Exercise prompt: In the data below, find the line containing "Screen dimensions: 1446x540", then set down that line and every later line up to and including the line containing "Open Meech's profile", exactly.

Available data:
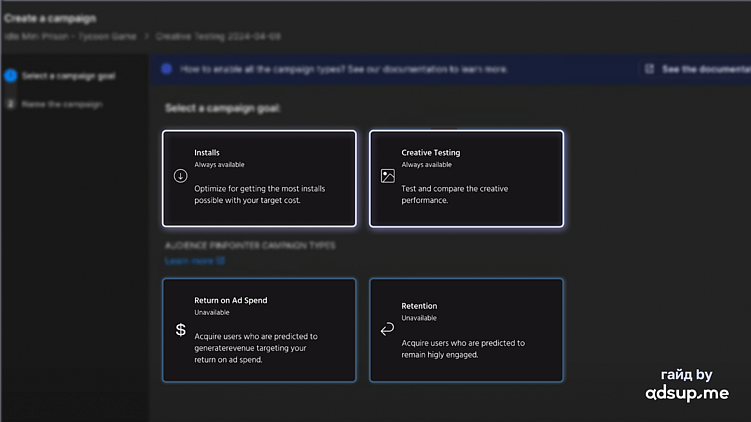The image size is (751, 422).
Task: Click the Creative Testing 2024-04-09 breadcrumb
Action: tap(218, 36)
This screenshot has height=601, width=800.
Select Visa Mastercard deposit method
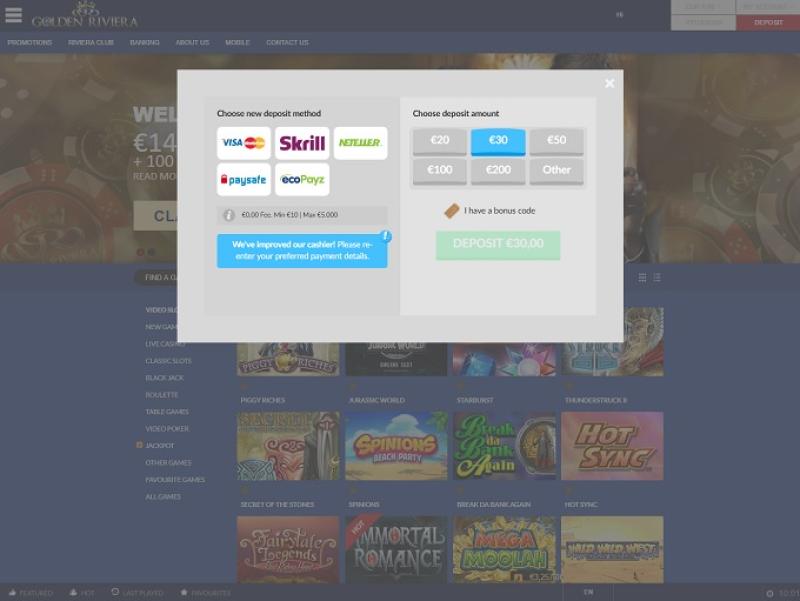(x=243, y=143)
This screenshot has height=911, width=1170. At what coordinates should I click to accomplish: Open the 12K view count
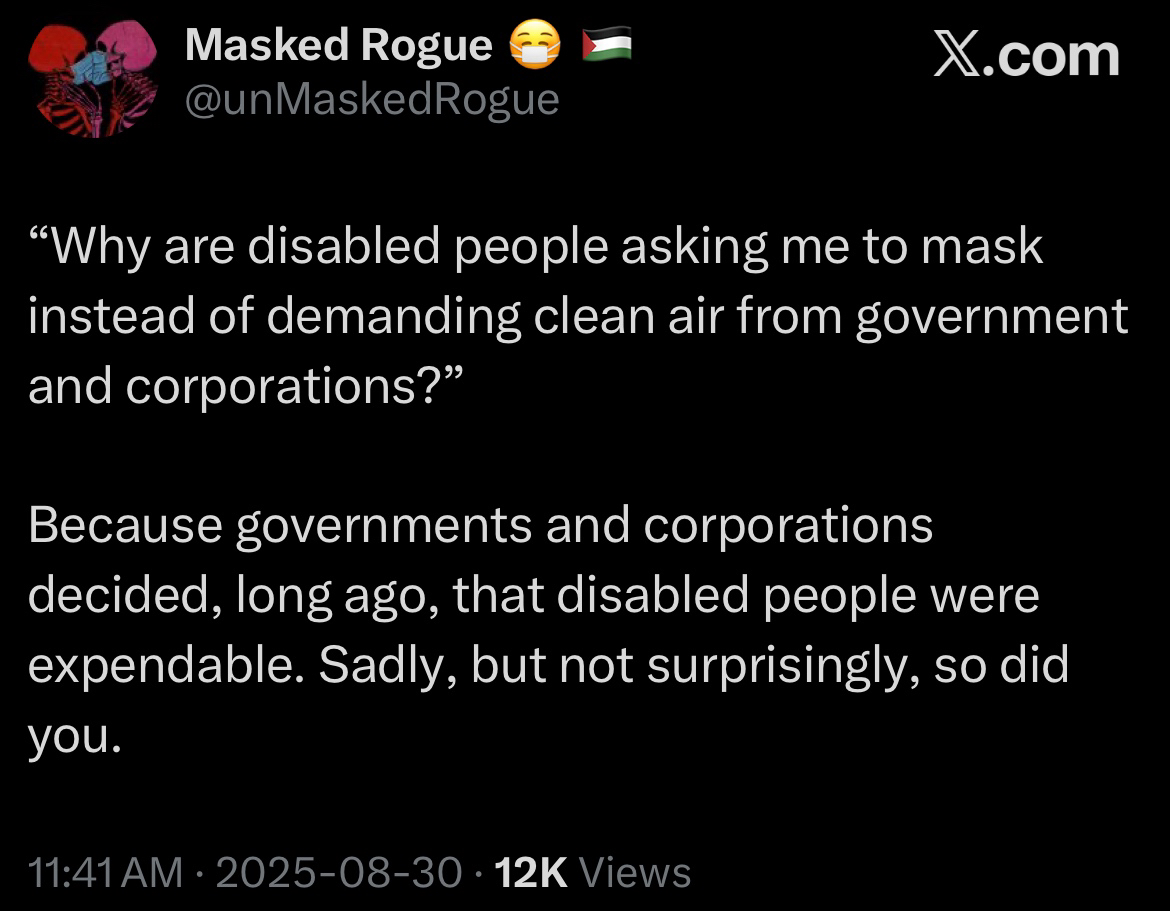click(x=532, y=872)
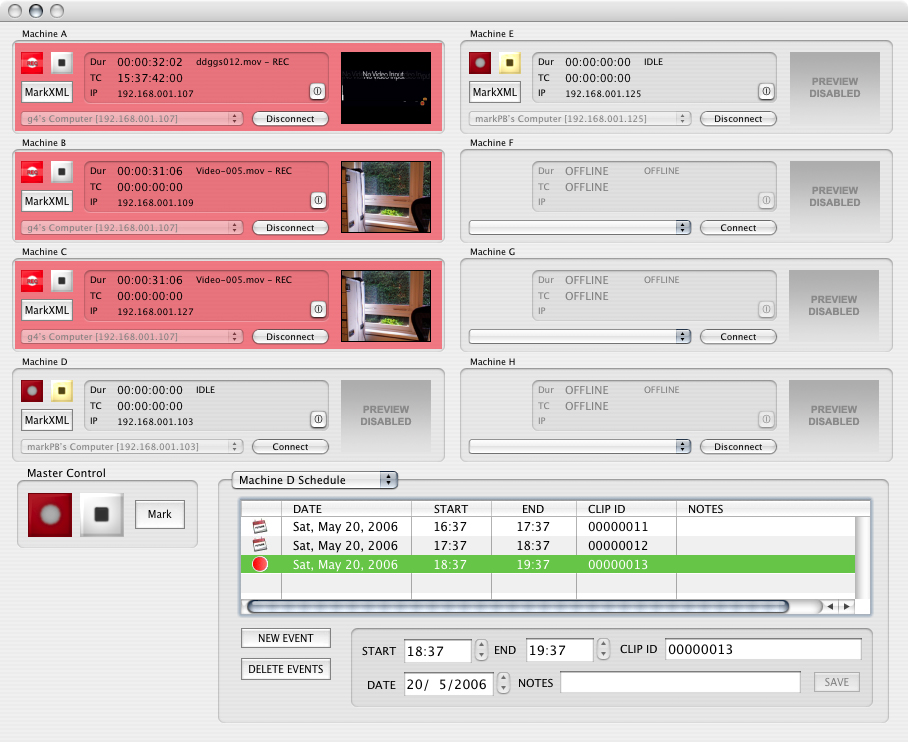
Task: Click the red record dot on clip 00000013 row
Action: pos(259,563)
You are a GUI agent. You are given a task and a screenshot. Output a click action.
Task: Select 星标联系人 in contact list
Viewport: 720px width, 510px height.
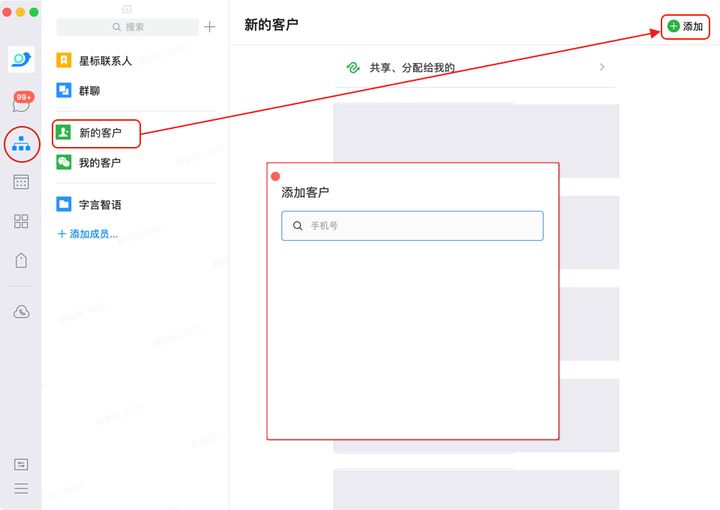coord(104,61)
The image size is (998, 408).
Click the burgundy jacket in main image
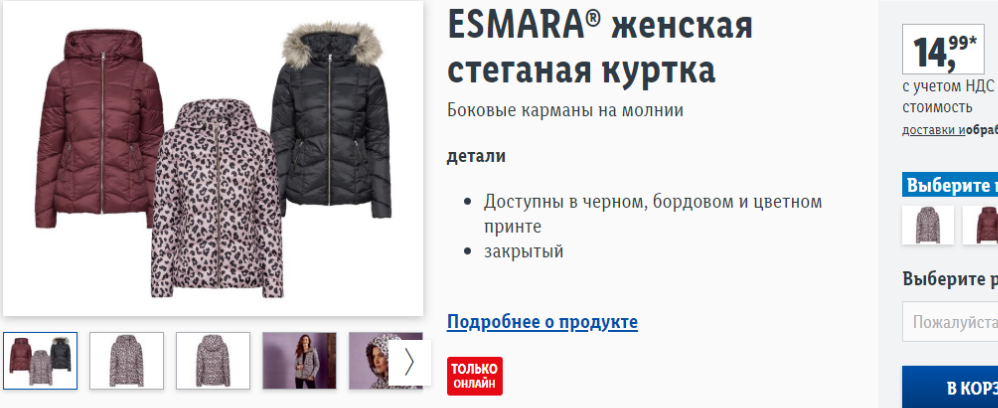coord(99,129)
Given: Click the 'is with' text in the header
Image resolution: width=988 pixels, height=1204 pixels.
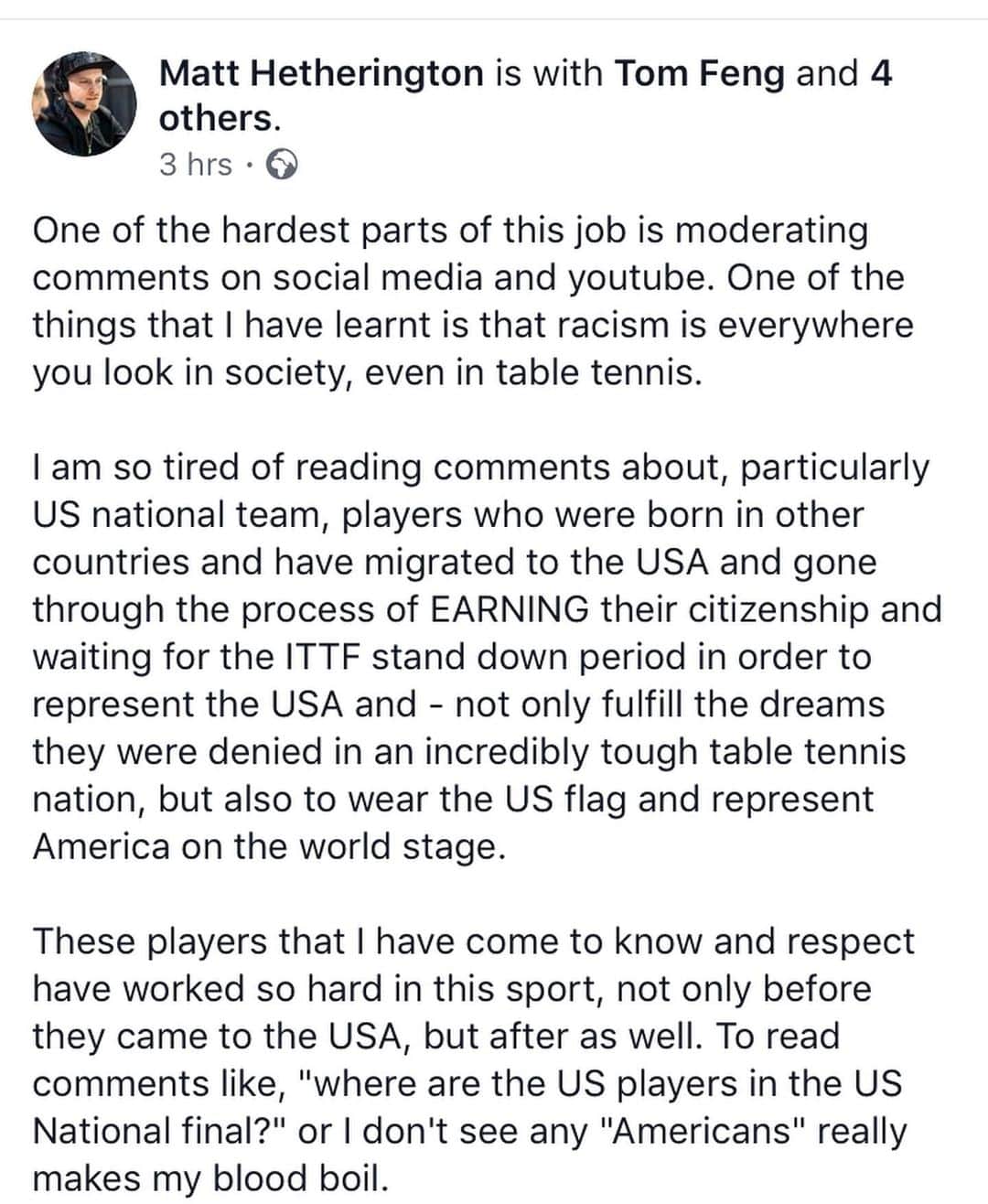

==

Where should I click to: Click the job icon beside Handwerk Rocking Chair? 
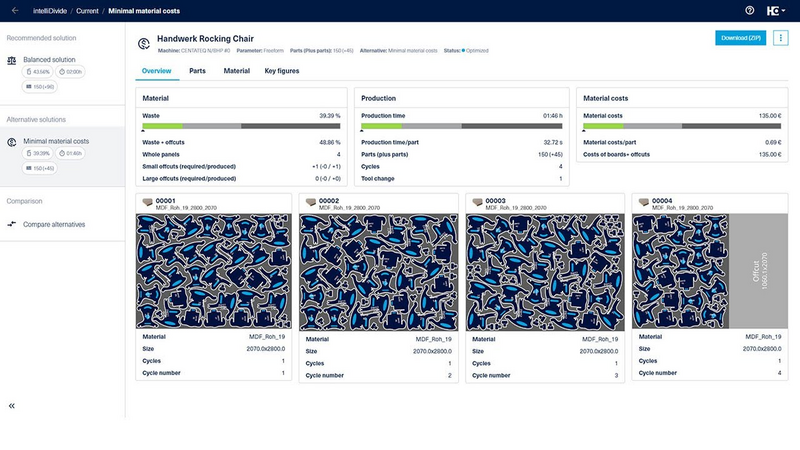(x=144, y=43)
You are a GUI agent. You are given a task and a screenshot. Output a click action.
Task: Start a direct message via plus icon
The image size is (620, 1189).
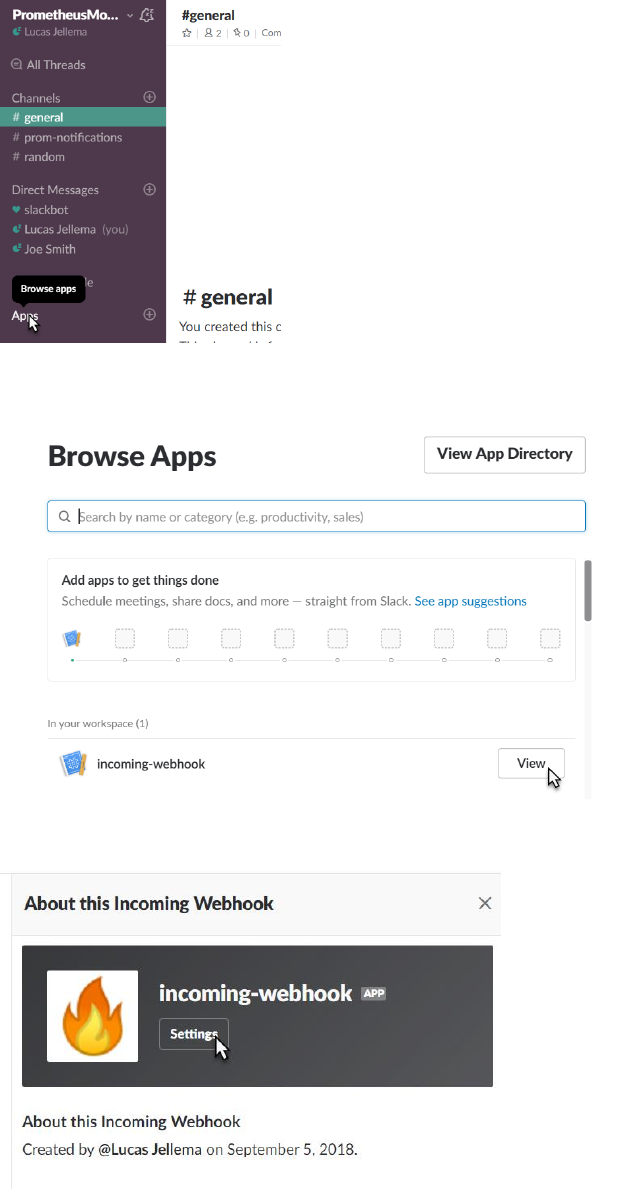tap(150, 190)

...

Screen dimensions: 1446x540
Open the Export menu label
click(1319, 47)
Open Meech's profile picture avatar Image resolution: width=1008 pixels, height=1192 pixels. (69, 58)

Task result:
Screen dimensions: 1446x540
Open the Export menu label
click(1319, 47)
Open Meech's profile picture avatar Image resolution: width=1008 pixels, height=1192 pixels. (69, 58)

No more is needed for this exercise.